Но «Василиса» – это только личная составляющая общей именной формулы, ей долженствует отразить лишь индивидуальные особенности своего носителя. Что же касается той части, которой надлежит связывать индивида с родом, то здесь обнаруживаются явные противоречия основополагающим традициям нашего социума. Проще говоря, нашего большого людского мира.
Поясню сказанное. Если бы было возможно определить половую принадлежность всего человеческого общества в целом, то, наверное, допустимо стало бы утверждать, что оно тяготеет скорее к мужскому, нежели противостоящему, полюсу. Разумеется, это совсем не говорит о том, что именно мужчина является подлинным творцом всей нашей цивилизации; просто роль женщины в ее истории запечатленной письменностью ли, иными памятниками культуры, по большей части сокрыта от глаз. Здесь сказываются и интимные особенности женской психологии, и многотысячелетние этно-культурные традиции нашего социума, и (по сравнению с обратной) более выраженная (что вовсе не означает более сильная) зависимость женщины от мужчины, и многое-многое другое, включая и некие тайны, хранимые занавесью алькова. Поэтому принято считать, что именно мужчина со временем вводит появляющегося на свет нового члена общества в те сферы жизни, которые уже при всем желании не согреть теплом одного только домашнего очага, или, как говорится в толстых умных книгах, в «широкий социальный контекст». Во многом именно это туманное, иными словами, не всем понятное обстоятельство и обусловило традицию обозначения родовой принадлежности того, чему надлежит давать собственное имя, по мужской линии.

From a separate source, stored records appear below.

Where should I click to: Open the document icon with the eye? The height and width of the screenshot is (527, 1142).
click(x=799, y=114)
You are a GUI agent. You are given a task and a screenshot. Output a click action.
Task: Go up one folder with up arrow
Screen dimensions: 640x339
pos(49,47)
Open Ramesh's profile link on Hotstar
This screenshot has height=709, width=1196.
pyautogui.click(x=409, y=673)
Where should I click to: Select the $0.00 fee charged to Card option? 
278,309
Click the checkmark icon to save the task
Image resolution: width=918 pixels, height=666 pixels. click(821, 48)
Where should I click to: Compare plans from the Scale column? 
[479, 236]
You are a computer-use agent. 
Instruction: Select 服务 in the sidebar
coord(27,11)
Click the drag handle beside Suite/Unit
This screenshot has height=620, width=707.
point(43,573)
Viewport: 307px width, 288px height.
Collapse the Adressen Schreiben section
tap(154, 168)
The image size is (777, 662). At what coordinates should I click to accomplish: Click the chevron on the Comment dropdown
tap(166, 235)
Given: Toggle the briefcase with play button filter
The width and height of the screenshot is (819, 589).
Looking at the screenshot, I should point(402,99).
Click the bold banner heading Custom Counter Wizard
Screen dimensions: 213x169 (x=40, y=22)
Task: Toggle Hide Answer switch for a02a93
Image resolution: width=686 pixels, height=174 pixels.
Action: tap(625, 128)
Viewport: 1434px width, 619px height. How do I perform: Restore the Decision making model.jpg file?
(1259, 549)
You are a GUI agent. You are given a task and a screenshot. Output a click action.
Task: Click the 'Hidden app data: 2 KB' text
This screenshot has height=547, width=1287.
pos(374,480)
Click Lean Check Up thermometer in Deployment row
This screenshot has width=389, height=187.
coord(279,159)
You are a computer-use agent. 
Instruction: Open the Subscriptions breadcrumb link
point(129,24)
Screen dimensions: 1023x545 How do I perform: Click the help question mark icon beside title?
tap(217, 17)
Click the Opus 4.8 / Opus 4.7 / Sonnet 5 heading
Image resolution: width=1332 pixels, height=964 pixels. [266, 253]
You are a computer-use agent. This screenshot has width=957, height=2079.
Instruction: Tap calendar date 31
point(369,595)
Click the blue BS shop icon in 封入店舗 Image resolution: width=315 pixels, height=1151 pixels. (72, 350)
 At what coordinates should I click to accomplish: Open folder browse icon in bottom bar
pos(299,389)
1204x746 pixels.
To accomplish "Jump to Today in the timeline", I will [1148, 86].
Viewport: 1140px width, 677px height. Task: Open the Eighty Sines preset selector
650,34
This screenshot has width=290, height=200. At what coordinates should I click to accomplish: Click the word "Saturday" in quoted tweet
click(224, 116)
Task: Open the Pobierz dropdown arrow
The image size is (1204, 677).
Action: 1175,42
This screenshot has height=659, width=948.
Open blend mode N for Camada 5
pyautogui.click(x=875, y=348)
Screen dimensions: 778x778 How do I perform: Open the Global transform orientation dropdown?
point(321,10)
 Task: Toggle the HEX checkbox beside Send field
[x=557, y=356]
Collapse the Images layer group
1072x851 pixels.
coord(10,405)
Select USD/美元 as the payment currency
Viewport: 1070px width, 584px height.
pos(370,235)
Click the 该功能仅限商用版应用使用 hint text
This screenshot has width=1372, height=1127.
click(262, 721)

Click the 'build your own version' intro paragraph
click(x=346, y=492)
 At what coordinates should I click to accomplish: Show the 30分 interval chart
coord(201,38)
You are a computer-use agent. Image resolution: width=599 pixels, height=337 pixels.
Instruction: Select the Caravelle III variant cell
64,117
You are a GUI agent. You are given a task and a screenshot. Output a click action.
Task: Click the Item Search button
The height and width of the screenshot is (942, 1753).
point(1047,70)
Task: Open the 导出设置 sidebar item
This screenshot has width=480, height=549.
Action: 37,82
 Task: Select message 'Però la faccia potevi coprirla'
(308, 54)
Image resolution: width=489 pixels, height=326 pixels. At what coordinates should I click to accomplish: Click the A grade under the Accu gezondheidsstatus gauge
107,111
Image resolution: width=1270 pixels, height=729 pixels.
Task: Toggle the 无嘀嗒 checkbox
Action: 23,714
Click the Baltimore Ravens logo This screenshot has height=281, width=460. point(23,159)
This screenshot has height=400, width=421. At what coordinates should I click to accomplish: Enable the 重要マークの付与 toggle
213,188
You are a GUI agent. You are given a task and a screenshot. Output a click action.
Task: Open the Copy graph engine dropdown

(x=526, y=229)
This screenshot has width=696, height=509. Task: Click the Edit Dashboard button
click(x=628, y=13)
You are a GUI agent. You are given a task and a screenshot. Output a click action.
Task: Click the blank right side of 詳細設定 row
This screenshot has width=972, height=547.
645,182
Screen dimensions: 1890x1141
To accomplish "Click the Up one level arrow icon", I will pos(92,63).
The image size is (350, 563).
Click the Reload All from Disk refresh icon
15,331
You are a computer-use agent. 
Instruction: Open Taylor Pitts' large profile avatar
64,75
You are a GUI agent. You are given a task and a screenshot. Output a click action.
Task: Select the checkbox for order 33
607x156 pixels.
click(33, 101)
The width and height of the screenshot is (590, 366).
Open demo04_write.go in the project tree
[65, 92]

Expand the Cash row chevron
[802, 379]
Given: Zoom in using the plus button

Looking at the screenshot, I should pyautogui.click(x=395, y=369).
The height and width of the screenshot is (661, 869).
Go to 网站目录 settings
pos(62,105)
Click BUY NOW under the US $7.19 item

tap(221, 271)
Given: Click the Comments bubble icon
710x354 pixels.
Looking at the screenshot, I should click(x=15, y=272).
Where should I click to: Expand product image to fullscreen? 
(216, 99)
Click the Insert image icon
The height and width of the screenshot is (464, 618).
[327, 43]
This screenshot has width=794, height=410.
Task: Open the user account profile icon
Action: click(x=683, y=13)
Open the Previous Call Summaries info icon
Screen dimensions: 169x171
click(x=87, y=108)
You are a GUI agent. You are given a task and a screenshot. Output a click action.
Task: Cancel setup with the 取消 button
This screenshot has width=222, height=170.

Но кошка – это ведь не человек. А значит, и в ее ассимиляции нашей, человеческой, жизнью должны играть ведущую роль какие-то иные, отличные от того, что привычно нам, начала. И многое, начиная уже с первых обнаруживаемых раскопками египетских фресок, говорит о том, что как в приручении кошки, так и в ее собственном выборе человека гораздо большая роль принадлежит женщине. Как кажется, именно ее выбрало это умное и ласковое животное (и, может быть, не случайно в одной из басен Эзопа кошка просит богиню Афродиту превратить ее в женщину), и именно женщина первой благодарно ответила на сделанный им счастливый выбор. Примечательно, что уже одно из самых ранних сохранившихся изображений домашней кошки указывает именно на эту давнюю, если не сказать вечную, связь между ними: на древнеегипетской фреске из Бени-Хасана, которая датируется примерно 3000 годом до нашей эры, играющая кошка в явственно различимом ошейнике расположилась не где-нибудь, а под стулом хозяйки дома. Кстати, египтяне верили, что душа умершей домохозяйки после смерти прячется в теле этого ласкового и грациозного создания. А если так, то было бы справедливым, чтобы и родовая составляющая личного имени кошки восходила бы к лучшей половине нашего общества.
Что же касается моей питомицы, то весь ритуал ее введения в наш мир, то есть сообщения ей привычек, гармонирующих с укладом человеческого жилища, от начала и до конца исполнялся именно моей женой.
Так что и с «Мариновной», в действительности все объясняется просто и логично.
Но, впрочем, все это – только холодный официоз, подобие не вызывающего никаких чувств обозначений мертвых технических конструкций. В повседневном же речевом общении мы никогда не пользуемся официальными сохраняющими дистанцию именами. Здесь властвуют не формальные принципы определения вещей, но те чувства, которые мы испытываем по отношению к ним. На практике это проявляется в том, что вместо корневых конструкций слов в именовании дорогих нам существ основную смысловую нагрузку начинают нести всякого рода флексии, то есть изменяющиеся при склонении или спряжении части слова, которые находятся в его конце – суффиксы и окончания. (Я уже упомянул здесь мою тещу.)